Background: Exercise-induced asthma (EIA) is a common problem that can be controlled with long-acting beta-agonists and leukotriene-modifying compounds. There is, however, limited information on the comparative effectiveness of the two classes of drugs, as well as the relative potencies of the antileukotriene agents.
Objective: The purpose of the present study was to provide data on the above issues.
Methods: We performed a random-order, blinded, double-dummy, placebo-controlled trial in 10 patients with EIA. Each subject received standard single doses of salmeterol, montelukast, zafirlukast, zileuton, and placebo on separate days. The participants performed 4 minutes of cycle ergometry while breathing frigid air 1, 4, 8, and 12 hours after administration of the test agents. The primary endpoint was the extent of the decrement in the FEV(1) 10 minutes after exertion.
Results: With placebo, symptomatic airway narrowing developed at all times (mean +/- SE decrease in FEV(1) ranged between 21% +/- 5% and 26% +/- 5%). Salmeterol acted quickly and significantly blunted the obstructive response for 12 hours (DeltaFEV(1) first hour: 8% +/- 3%; DeltaFEV(1) twelfth hour: 8% +/- 3%; P <.0001 vs placebo and P =.72 vs time). The leukotriene-modifying agents produced effects within 1 hour of ingestion. Like salmeterol, montelukast and zafirlukast also offered long-lasting protection, and there were no significant differences between them (montelukast DeltaFEV(1) twelfth hour: 9% +/- 4%; zafirlukast DeltaFEV(1) twelfth hour: 11% +/- 2%; P =.75) or the beta(2)-agonist (montelukast vs salmeterol: P =.72; zafirlukast vs salmeterol: P =.48). Zileuton provided equivalent prophylaxis for the first 4 hours (DeltaFEV(1) fourth hour: 11% +/- 2%); however, by 8 hours, it was less efficacious than all of the other active compounds, and by 12 hours it did not differ from placebo (DeltaFEV(1) twelfth hour: 19% +/- 4%; P =.33).

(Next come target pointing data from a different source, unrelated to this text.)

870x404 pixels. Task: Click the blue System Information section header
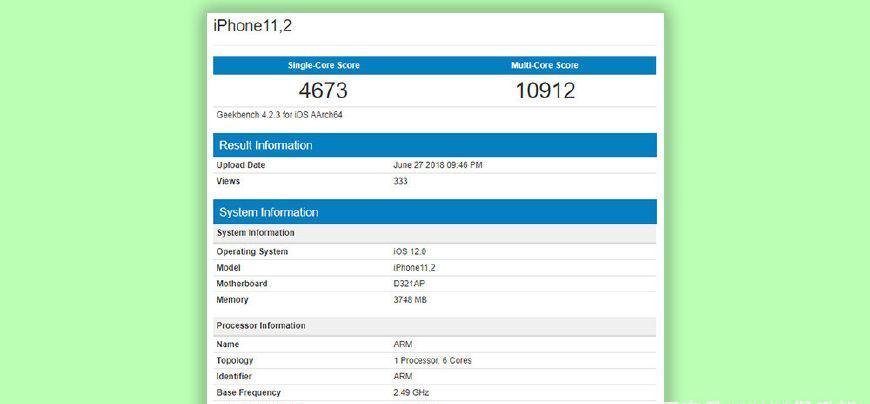pyautogui.click(x=268, y=212)
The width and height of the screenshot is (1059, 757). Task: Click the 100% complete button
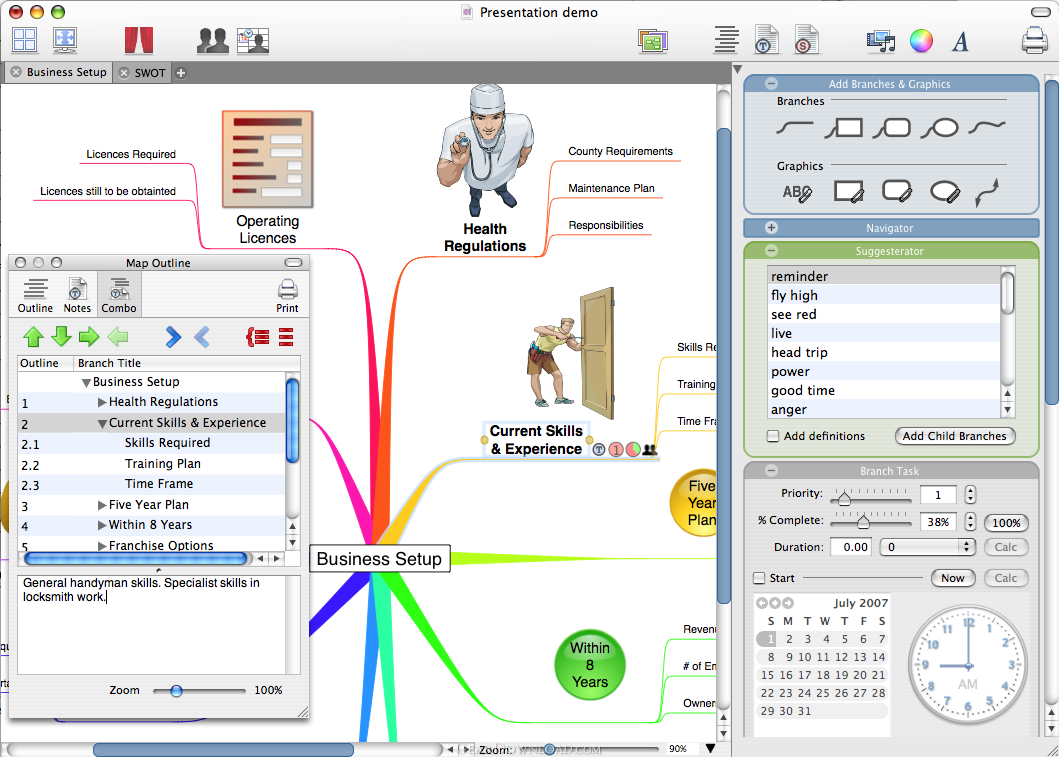pyautogui.click(x=1006, y=523)
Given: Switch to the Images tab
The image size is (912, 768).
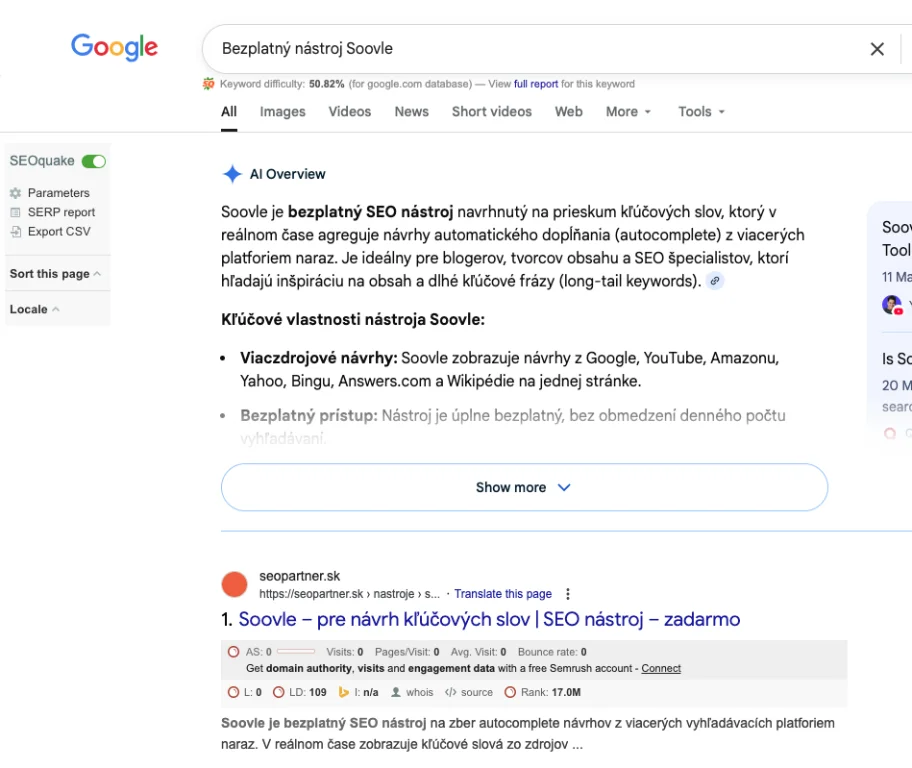Looking at the screenshot, I should 282,112.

Conclusions: Single doses of the currently available leukotriene receptor antagonists provide prompt effective and persistent defense against EIA that equals that seen with a long-acting beta(2)-agonist. The synthesis inhibitor zileuton affords a comparable magnitude of prophylaxis but has a considerably shorter duration of action.